I freely confess to not yet having a clear understanding with regard to either subject or meaning and that I’m still trying to get all four poems into my brain at once (they’re all quite short) and have thus far found the repeats on infancy and hands more than enough to be concerned about. What I do know is that, as with Prynne, there’s more than enough here to keep me gripped and involved for the foreseeable future.

Odd Poetry, Strange Poetry

I am an acknowledged fan of the odd and can fully appreciate that oddness has an important place in poetry (the inclusion of Black Beauty in ‘Stress Position’, Simon Jarvis’ excessive interest in the details of the British road network, Geoffrey Hill’s pale imitations of bad stand-up comedians etc) but the strange is another matter as it leads to questions rather than feelings of indulgent amusement. There’s a lot of the strange in ‘Slow Light’ and this is probably what makes it compelling. “Gloze edging flouresces”, “cored / optic of pure courting is” “in weaning light that house break” are a small sample of just how strange the sequence is and I find this daangerously involving.

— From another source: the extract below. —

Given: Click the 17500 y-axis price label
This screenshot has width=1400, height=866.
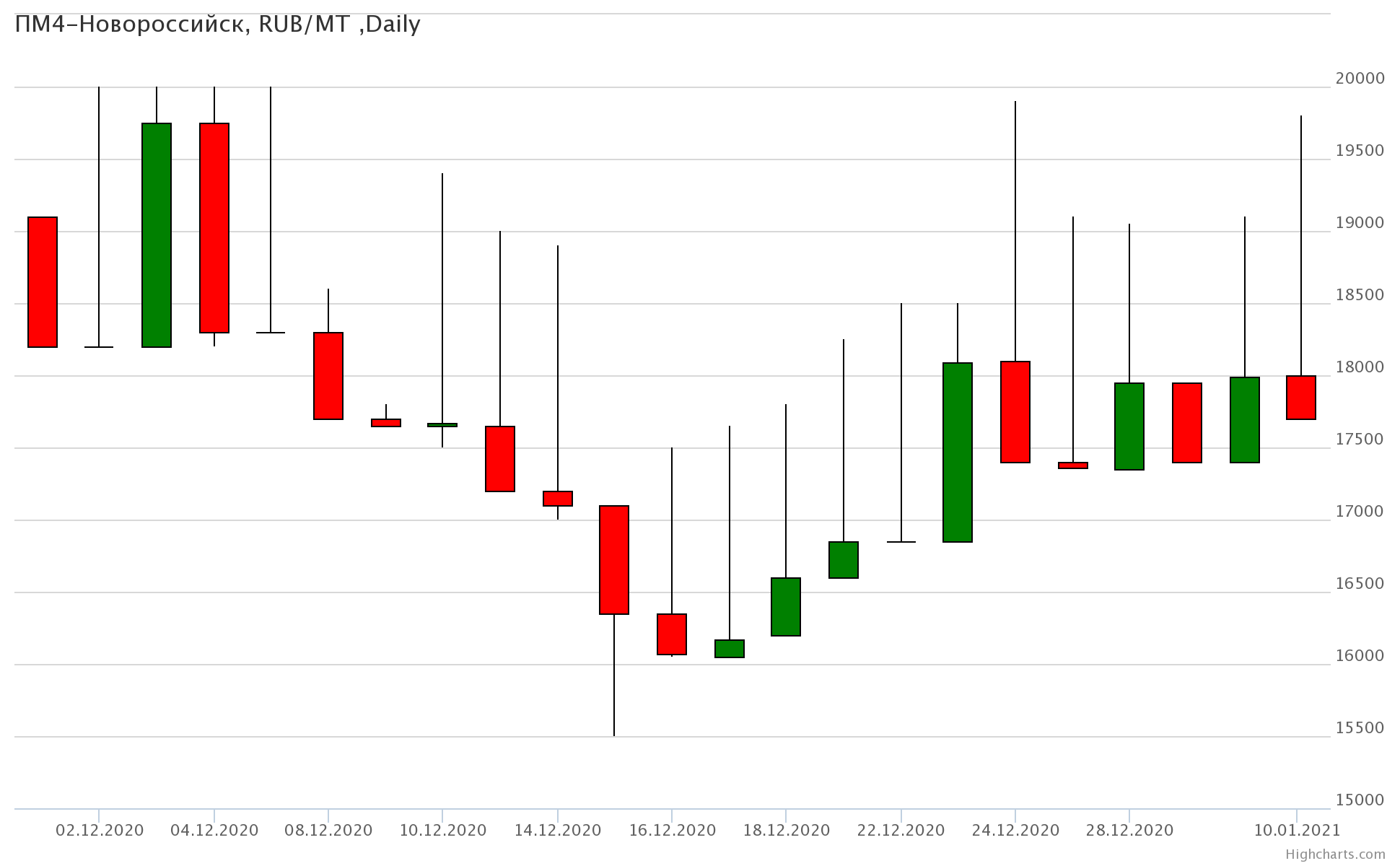Looking at the screenshot, I should (x=1360, y=439).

I’m told that not many people like ‘Slow Light’ and I readily accept that it may not be to everyone’s taste but I for one believe that it is by far the best thing that Neil has done and that it makes a significant contribution to poetry.

One Quibble

The use of colons and semi colons like : this is : annoying and more than a little mannered for my taste- Hill has started doing something similar which is also annoying, as if | wasn’t bad enough.

‘Slow Light was first published in 2008 in ‘Pilot’ 2 (a magazine edited by Matt Chambers at SUNY andI understand that it will be included Mountain Press in Neil’s ‘The Green Book’ collection in the reasonably near future- I intend to write about a least one other excellent poem from this before then.